You may want to better understand the State-of-Charge $\mathrm{(SoC)}$ and State-of-Health $\mathrm{(SoH)}$ of the battery. These parameters are important because they are directly related to battery performance.

State-of-health $\mathrm{(SoH)}$ and State-of-Charge $\mathrm{(SoC)}$ are key quality indicators as they provide very useful data needed for the optimization of the Battery Management System (BMS).

State-of-charge and state-of-health are different parameters that can sometimes be confused. The aim of this article is to clearly define each term and explain its value and use.

## $\mathbf{SoC}=$ State-of-charge

The state of charge of a battery describes the difference between a fully charged battery and the same battery in use. It is associated with the remaining quantity of electricity available in the cell.

It is defined as the ratio of the remaining charge in the battery, divided by the maximum charge that can be delivered by the battery. It is expressed as a percentage as below.
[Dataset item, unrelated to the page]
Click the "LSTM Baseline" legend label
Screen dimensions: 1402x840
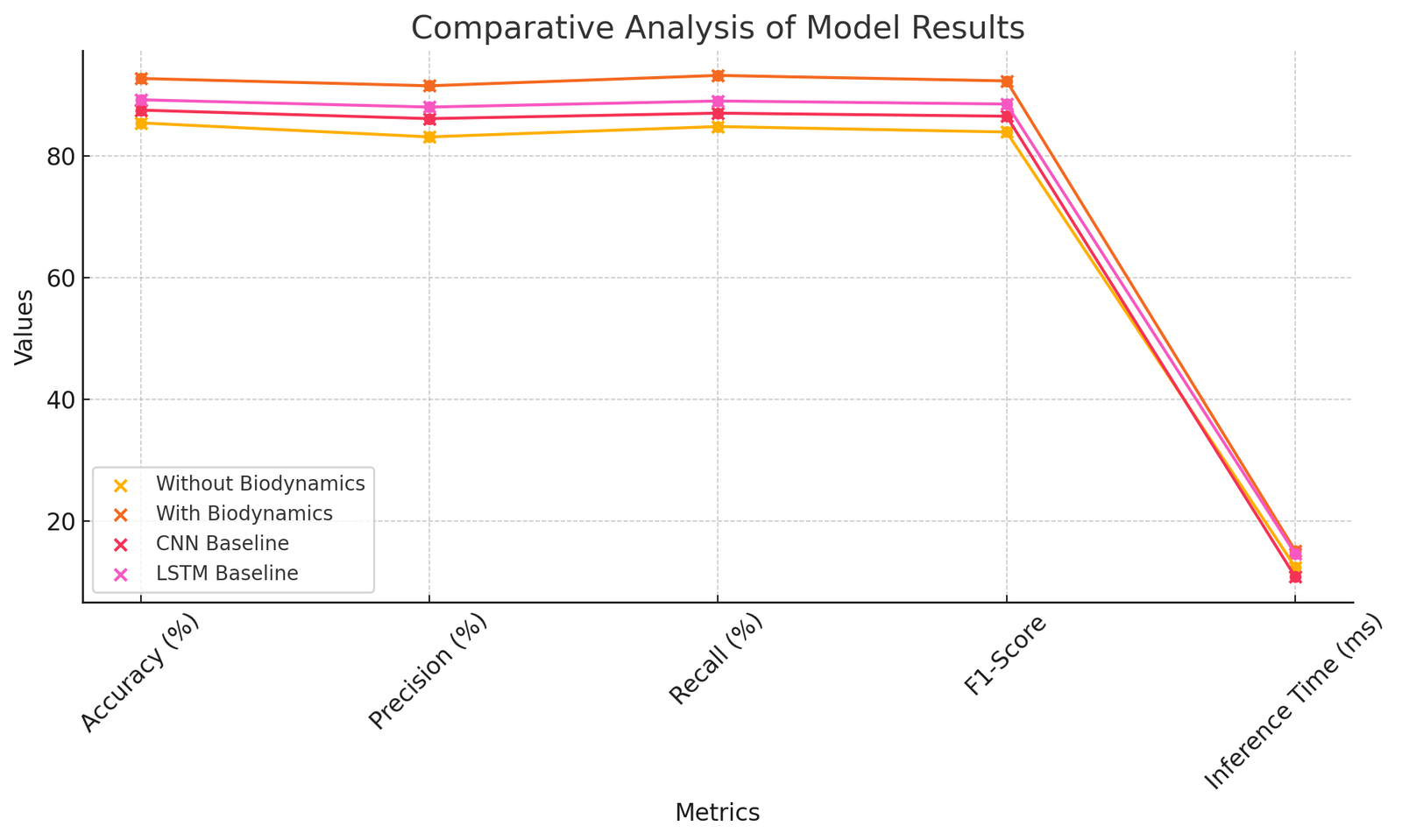point(226,574)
$$\mathrm{SoC/\%}=100\frac{(Q_0+Q)}{Q_{\mathrm{max}}}=\mathrm{SoC_0/\%}+100\frac{Q}{Q_{\mathrm{max}}} \tag{1}$$

$Q_0/\mathrm{mAh\;}=$ Initial charge of the battery.

$Q/\mathrm{mAh\;}=$ The quantity of electricity delivered by or supplied to, the battery. It follows the convention of the current: it is negative during the discharge and positive during the charge.

$Q_{\mathrm{max}}/\mathrm{mAh\;}=$  The maximum charge that can be stored in the battery.

$\mathrm{SoC_0/\%}=$ The initial state-of-charge $\mathrm{(SoC/\%)}$ of the battery.

• If the battery is new: $Q_{\mathrm{max}}=C_{\mathrm{r}}$ and $Q_0=0.5\,Q_{\mathrm{max}}$ generally. $C_{\mathrm{r}}$ is the rated capacity of the battery as given by the manufacturer.

• If the battery is fully charged: $Q_0=Q_{\mathrm{max}}$ and $\mathrm{SoC_0}=100\%$. Figure 1: Evolution of the $\mathbf{S_0C_0}$ of a battery during charge and discharge

The state-of-charge may also be considered the other way around and it is called the Depth of Discharge $\mathrm{(DoD)}$. It is calculated as followed:

$$\mathrm{DoD/\%}=100-\mathrm{SoC/\%}\tag{2}$$

## $\mathbf{SoH}=$ State-of-Health

The state-of-health (SoH of a battery describes the difference between a battery being studied and a fresh battery and considers cell aging.

It is defined as the ratio of the maximum battery charge to its rated capacity. It is expressed as a percentage as seen below.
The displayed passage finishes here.